September 5th, 2015
(written by lawrence krubner, however indented passages are often quotes). You can contact lawrence at: firstname.lastname@example.org
Stability was the key aspect of Kafka we were unhappy with after a yearlong journey with it.
An HA deployment of Kafka requires an HA deployment of zookeeper, which Kafka uses to coordinate distributed state and configuration. As I explained before, we’ve experienced a number of stability issues with this stateful cluster maintaining consistency through outages such as VM recycle. Some serious engineering time was going into reacting to issues, tracking them down, and subsequent stabilization attempts. Not to mention the cost that every downtime incurred.
With the transition to ZeroMQ, this entire layer of complexity was gone overnight.
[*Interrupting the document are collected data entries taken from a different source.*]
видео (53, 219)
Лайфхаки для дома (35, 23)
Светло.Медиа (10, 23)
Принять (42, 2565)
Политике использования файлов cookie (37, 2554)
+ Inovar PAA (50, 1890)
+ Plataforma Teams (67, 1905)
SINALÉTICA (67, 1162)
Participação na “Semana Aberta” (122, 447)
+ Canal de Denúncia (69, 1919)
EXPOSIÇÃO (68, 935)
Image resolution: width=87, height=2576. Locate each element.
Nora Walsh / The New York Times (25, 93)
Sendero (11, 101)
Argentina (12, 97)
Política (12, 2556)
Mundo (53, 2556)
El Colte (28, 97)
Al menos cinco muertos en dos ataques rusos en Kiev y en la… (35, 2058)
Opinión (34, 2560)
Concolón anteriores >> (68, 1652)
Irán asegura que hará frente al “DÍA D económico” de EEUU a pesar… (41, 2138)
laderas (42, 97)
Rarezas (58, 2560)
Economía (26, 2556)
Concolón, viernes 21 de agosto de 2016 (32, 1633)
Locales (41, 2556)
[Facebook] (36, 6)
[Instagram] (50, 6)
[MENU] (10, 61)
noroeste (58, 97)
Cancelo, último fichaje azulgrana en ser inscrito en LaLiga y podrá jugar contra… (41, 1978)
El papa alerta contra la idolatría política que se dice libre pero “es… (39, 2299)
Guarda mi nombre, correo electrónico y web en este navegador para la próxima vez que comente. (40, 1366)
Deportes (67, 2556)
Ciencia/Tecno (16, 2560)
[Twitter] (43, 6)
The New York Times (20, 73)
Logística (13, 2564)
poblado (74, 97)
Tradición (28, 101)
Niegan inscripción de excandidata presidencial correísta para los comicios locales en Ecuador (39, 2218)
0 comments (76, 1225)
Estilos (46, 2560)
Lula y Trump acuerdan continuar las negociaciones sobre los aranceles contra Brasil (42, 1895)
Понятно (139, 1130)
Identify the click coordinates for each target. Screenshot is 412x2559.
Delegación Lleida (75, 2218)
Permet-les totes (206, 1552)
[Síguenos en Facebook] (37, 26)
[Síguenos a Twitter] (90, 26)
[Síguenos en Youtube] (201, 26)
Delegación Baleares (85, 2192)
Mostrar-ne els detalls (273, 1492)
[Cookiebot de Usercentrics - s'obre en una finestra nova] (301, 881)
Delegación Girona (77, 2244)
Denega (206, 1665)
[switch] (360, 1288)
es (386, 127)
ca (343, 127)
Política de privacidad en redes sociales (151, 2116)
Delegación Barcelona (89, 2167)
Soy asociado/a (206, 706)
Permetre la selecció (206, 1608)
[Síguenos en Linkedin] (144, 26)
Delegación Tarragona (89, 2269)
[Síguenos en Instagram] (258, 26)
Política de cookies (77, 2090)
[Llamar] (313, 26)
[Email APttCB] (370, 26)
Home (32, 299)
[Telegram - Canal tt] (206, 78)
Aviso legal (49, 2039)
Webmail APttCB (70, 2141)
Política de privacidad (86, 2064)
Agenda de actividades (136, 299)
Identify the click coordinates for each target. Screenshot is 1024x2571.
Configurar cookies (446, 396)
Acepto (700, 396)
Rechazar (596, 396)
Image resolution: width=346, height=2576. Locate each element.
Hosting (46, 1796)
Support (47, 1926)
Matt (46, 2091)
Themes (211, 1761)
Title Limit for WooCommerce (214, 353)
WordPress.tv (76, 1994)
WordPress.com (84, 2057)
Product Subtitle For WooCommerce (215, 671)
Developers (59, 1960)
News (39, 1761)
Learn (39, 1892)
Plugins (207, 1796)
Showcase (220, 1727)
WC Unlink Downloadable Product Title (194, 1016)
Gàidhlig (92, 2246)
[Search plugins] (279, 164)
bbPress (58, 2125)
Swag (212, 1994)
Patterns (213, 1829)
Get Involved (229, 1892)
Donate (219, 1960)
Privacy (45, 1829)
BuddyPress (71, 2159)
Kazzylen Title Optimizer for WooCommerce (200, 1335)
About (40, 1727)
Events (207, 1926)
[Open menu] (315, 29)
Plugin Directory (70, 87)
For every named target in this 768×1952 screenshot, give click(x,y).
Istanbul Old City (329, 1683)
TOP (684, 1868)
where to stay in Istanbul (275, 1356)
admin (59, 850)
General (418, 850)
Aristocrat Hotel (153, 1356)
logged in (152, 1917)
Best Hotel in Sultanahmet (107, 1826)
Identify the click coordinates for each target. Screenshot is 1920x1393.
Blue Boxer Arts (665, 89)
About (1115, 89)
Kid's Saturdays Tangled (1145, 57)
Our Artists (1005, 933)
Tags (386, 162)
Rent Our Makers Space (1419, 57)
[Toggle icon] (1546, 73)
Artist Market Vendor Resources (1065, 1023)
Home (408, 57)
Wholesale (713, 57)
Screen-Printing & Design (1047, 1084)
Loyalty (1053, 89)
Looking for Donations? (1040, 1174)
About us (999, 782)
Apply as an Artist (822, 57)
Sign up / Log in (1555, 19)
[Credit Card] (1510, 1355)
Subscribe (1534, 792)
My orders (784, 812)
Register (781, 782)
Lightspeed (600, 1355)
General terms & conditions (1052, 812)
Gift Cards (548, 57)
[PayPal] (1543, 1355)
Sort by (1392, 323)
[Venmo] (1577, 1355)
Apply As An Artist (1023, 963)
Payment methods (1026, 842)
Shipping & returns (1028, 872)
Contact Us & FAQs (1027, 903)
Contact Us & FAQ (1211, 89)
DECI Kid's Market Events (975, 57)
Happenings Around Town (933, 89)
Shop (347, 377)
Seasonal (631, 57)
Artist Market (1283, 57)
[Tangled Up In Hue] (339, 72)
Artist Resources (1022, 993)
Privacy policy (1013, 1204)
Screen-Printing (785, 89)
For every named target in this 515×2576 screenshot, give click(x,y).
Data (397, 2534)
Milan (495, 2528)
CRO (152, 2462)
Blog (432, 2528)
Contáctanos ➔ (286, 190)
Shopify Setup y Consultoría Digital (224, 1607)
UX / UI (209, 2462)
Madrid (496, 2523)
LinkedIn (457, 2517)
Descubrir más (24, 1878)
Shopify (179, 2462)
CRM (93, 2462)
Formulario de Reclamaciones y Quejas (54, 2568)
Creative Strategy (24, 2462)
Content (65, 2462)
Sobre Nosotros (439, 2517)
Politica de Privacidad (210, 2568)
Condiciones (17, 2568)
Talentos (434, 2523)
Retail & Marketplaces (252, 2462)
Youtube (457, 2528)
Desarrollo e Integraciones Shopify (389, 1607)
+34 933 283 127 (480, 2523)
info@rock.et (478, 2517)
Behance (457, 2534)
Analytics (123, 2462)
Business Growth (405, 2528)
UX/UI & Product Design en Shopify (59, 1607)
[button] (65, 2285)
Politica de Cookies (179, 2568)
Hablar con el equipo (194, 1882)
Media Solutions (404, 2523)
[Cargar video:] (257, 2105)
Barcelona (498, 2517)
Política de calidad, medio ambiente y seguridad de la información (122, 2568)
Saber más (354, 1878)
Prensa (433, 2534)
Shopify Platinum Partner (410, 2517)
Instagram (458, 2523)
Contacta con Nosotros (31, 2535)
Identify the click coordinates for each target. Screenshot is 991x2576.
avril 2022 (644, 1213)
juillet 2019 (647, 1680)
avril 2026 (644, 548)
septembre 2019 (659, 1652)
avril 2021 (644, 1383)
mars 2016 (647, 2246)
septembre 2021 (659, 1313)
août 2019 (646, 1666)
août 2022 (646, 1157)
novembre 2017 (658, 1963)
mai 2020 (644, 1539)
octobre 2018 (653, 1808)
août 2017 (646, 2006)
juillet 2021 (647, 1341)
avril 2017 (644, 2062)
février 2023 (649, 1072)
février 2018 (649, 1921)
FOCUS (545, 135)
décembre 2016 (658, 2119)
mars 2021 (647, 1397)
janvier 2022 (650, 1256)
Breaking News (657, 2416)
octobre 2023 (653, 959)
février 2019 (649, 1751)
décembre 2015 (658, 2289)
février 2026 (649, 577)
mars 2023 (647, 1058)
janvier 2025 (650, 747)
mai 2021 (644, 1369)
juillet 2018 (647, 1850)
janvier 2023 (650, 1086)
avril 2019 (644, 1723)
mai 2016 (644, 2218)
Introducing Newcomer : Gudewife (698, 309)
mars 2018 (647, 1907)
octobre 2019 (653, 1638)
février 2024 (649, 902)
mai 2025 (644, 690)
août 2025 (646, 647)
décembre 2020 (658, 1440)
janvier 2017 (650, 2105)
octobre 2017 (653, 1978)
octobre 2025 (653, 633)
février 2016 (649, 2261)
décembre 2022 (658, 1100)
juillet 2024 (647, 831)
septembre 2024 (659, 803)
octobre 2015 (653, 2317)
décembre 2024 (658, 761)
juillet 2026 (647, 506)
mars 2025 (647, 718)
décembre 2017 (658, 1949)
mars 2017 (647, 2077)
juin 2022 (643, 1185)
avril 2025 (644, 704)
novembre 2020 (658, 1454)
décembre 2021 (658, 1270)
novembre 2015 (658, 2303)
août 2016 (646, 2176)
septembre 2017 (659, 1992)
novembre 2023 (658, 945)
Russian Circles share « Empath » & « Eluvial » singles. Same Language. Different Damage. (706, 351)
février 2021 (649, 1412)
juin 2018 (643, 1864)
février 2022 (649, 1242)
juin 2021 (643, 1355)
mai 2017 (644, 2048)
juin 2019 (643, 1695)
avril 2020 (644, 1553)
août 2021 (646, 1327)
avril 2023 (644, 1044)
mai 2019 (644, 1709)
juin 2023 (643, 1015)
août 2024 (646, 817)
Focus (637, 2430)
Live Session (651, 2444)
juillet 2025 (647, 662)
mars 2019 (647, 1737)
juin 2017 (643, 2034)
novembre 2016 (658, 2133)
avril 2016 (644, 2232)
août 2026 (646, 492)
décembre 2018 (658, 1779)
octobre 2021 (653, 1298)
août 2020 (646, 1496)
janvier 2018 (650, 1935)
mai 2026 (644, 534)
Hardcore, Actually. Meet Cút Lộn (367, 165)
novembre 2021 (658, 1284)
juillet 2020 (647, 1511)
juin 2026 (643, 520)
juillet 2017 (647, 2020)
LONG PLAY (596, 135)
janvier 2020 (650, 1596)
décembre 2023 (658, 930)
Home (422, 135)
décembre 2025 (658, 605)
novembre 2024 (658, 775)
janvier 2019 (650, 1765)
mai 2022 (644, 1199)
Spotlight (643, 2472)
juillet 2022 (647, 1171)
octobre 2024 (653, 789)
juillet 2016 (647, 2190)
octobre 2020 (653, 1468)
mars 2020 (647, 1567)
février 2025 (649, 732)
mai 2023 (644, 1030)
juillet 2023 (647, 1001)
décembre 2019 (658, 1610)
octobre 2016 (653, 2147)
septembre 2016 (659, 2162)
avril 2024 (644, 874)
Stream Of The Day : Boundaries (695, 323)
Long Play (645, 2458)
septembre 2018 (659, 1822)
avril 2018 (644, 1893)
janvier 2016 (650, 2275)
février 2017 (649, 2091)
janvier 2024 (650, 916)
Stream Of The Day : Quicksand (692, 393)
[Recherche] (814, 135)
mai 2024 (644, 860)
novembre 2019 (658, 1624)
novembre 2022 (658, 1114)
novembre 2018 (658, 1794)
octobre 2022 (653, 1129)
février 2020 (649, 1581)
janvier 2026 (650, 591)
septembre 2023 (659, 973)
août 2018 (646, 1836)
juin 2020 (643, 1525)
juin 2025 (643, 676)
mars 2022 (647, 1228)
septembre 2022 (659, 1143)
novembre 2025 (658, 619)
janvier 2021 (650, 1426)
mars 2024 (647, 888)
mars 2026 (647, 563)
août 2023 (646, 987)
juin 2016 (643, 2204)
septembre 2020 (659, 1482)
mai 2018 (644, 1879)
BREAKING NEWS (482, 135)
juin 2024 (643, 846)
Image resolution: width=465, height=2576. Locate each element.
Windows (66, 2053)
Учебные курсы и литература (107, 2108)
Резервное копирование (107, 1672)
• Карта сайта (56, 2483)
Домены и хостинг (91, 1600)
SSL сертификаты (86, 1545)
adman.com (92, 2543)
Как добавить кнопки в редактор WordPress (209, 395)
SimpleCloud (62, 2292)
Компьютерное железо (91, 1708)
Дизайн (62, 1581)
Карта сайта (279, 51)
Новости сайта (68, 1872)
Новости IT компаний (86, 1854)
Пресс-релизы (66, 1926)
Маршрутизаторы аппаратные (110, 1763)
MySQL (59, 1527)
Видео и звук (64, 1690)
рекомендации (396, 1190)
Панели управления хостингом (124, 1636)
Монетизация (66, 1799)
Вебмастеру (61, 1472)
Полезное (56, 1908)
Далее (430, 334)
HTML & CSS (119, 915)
There are no moving parts to configure, deploy, manage, and support in our ZeroMQ design – all state is transient between in-memory data and the network.
Parts of the system that are not there never break.
What about access to historical logs?
With the problem of real-time log consolidation solved with ZeroMQ, supporting durable storage of logs for later post-processing becomes a smaller and a much more manageable challenge. For example, off the shelve solutions like Logstash are capable of capturing data from ZeroMQ and publishing it to a variety of destinations.
In our particular situation at Auth0, we are already using AWS Kinesis, ElasticSearch, and Kibana as a log processing pipeline in other parts of our operations. As such we are likely to develop a small, stateless message pump that will act as a ZeroMQ subscriber on one hand, and an AWS Kinesis client on the other to tap into this pipeline.